In terms of therapeutic cloning (otherwise known as nuclear transfer), the most notable achievement so far comes from Woo Suk Hwang of Seoul National University. In February his lab reported on how it transferred the nuclei of several human donor cells into 242 eggs that had their nuclei removed. The batch produced 30 blastocysts (an early stage of embryonic development), of which only one yielded a self-renewing stem cell line.
Hwang's accomplishment highlights the enormous technical difficulty in working with human cells compared with mouse cells. The human egg is finicky: it is larger, stickier and more fragile than a mouse egg. "It is like a balloon instead of a tennis ball," says Hwang, who, instead of taking the standard approach of removing the nucleus of an egg by aspiration, gently squeezed it out of a tiny slit. He found that, compared with the situation in mice, human DNA reprogramming inside the egg takes twice as long, and embryonic stem cells divide half as fast. And unlike the case with mice, researchers must remove the inner cell mass of human embryonic stem cells from the outer (preplacental) cell layer of the blastocyst, or else the cells stop dividing, explains Kevin Eggan of the Society of Fellows at Harvard University.
Other obstacles arise from lack of experience. "We had to start from the bottom and open every door," Hwang recalls. For want of a better selection, he used a derivative of a culture media meant for growing bovine embryonic stem cells. Limited access to human embryonic stem cells as well as legal and ethical issues also slows progress, explains Douglas Melton of Harvard Medical School, who has made available 17 new embryonic stem cell lines he developed from donated embryos. The "starting material" may also make a difference, Melton suggests. "In humans, we have only worked with frozen embryos, but in mice we work with fresh ones," he says of U.S. researchers.
Other quandaries involve the optimal donor cell for nuclear transfer. The cell should be both accessible and efficient. Hwang used cumulous cells from the ovaries--not exactly easy to access and infeasible for males.

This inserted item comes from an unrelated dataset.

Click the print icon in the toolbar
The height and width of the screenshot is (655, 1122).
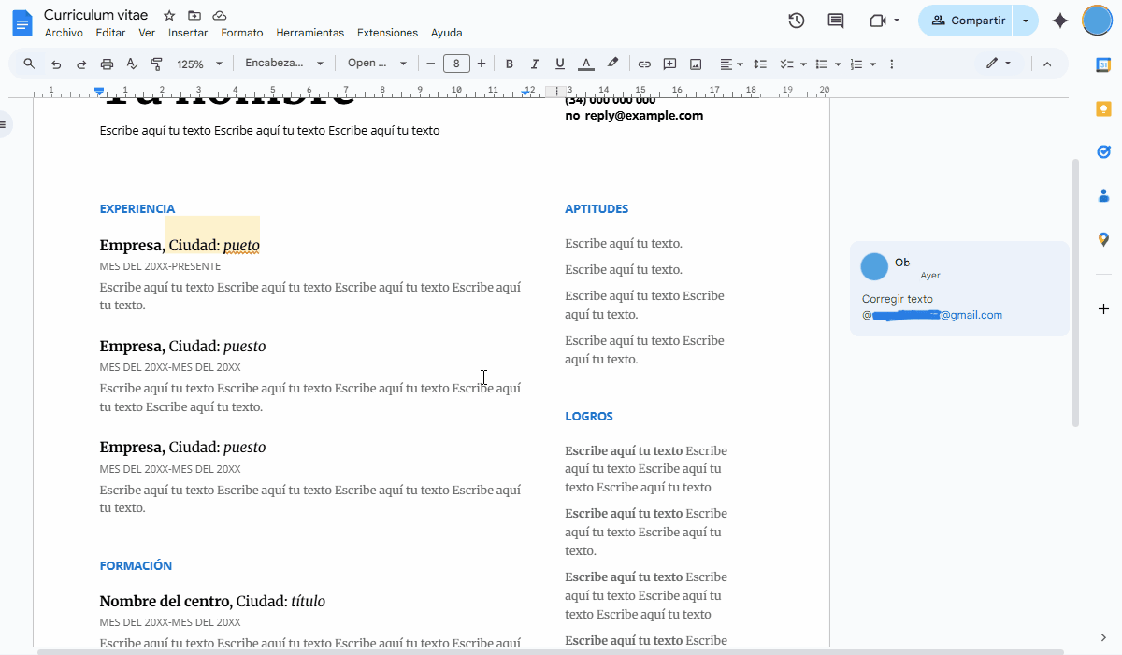coord(107,64)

As for efficiency, research suggests that the more immature and undifferentiated a donor cell, the better. The most efficient--and the toughest to obtain--are embryonic stem cells, explains Rudolf Jaenisch, a leading expert in mouse cloning at the Whitehead Institute for Biomedical Research in Cambridge, Mass. Next come the relatively immature but rare and inaccessible somatic stem cells, followed by the more accessible but mature differentiated cells that make up tissues. At the most difficult and inefficient extreme lie the exquisitely specialized immune B and T cells and then the nondividing, highly specialized olfactory sensory neurons, which until recently were considered essentially unclonable. In February, however, Jaenisch, Eggan and Richard Axel of Columbia University successfully cloned mice from olfactory neurons, a feat hailed as a technical tour de force.
Now researchers need to find cells that are more efficient than neurons and more practical than embryonic stem cells. Eggan says experiments with mice indicate that nuclear transfer works best when an egg is ripe for fertilization and ready to divide, and it divides more readily if the transferred nucleus comes from a cell that divides frequently, like an immune cell. Embryonic stem cells, however, more readily develop a self-renewing cell line if the donor cell was quiescent, like a neuron or somatic stem cell. The trick is to find a donor cell that starts the egg dividing and that yields perpetual stem cells.
Melton believes such technical difficulties are just a sign that these are the early days of nuclear transfer. "In a few years, this will all seem easy," he predicts.